1. The first patient to receive the investigational vaccine mRNA-1430, developed to protect against COVID-19, was administered the subcutaneous injection on Monday, March 16, 2020.

A. True
B. False

Please click below for answer, discussion, and next question.

Answer: B. False. The first patient to receive the investigational vaccine developed to protect against COVID-19 was on Monday, March 16, 2020. The vaccine, however, is currently called mRNA-1273, not mRNA-1430. 

 

2. Cardiovascular disease (CVD) patients diagnosed with COVID-19 should be fully evaluated before adding or removing treatment with angiotensin receptor blockers (ARBs) or angiotensin converting enzyme inhibitors (ACE-i).

A. True
B. False

Please click below for answer, discussion, and next question.

Answer: A. True. The American Heart Association, the Heart Failure Society of America, and the American College of Cardiology released a joint statement on March 17, 2020 recommending patients with CVD who are diagnosed with COVID-19 should be evaluated before adding or removing ACE-i or ARB treatment.
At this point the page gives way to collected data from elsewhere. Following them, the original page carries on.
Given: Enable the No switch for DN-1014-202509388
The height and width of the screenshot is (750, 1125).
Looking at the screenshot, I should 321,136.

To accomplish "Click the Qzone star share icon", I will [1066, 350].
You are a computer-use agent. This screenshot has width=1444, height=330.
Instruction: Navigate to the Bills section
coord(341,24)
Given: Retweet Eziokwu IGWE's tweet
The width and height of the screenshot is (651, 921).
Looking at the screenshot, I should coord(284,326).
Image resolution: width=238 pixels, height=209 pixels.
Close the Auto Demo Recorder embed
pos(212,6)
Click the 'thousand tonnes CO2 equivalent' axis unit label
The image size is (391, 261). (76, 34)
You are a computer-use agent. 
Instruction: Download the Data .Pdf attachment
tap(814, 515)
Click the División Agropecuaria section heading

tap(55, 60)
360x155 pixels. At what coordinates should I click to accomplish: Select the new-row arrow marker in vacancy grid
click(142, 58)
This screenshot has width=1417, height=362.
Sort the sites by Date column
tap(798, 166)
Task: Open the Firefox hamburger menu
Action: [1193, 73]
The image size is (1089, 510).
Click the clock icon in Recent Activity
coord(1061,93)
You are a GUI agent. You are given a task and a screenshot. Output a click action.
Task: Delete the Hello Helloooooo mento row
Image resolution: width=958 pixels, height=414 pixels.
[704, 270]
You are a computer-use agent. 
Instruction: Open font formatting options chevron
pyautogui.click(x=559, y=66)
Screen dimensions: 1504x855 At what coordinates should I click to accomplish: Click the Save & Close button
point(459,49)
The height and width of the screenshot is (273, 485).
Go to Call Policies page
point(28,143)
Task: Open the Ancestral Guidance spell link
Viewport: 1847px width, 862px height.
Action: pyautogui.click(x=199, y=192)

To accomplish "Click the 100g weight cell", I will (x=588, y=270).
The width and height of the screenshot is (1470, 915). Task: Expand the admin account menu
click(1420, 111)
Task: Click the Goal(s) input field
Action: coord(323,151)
Any changes to their treatment should be based on the latest scientific evidence and shared decision making with their physician.

 

3. New research from Columbia University found that per person, undocumented cases of COVID-19 in China were half as contagious as documented cases, but were the source of approximately what percentage of documented cases?

A. 20%
B. 35%
C. 50%
D. 63%
E. 79%

Please click below for answer, discussion, and next question.

Answer: E. 79%. Using a computer model based on observations of reported COVID-19 infection and spread within China along with mobility data prior to the January 23 country-wide travel ban, researchers found that 86% of all COVID-19 infections in China were undocumented before the travel shutdown. Per person, the undocumented cases were half (55%) as contagious as documented cases but accounted for 79% of documented infections. 

 

4. The American Diabetes Association (ADA) recommends physicians educate their diabetes patients on emergency warning signs of COVID-19 infection which include all of the following except:

A. Difficulty breathing or shortness of breath
B. Bluish lips or face
C. Syncope
D. Persistent pain or pressure in the chest
E. New confusion or inability to arouse

Please click below for answer, discussion, and next question.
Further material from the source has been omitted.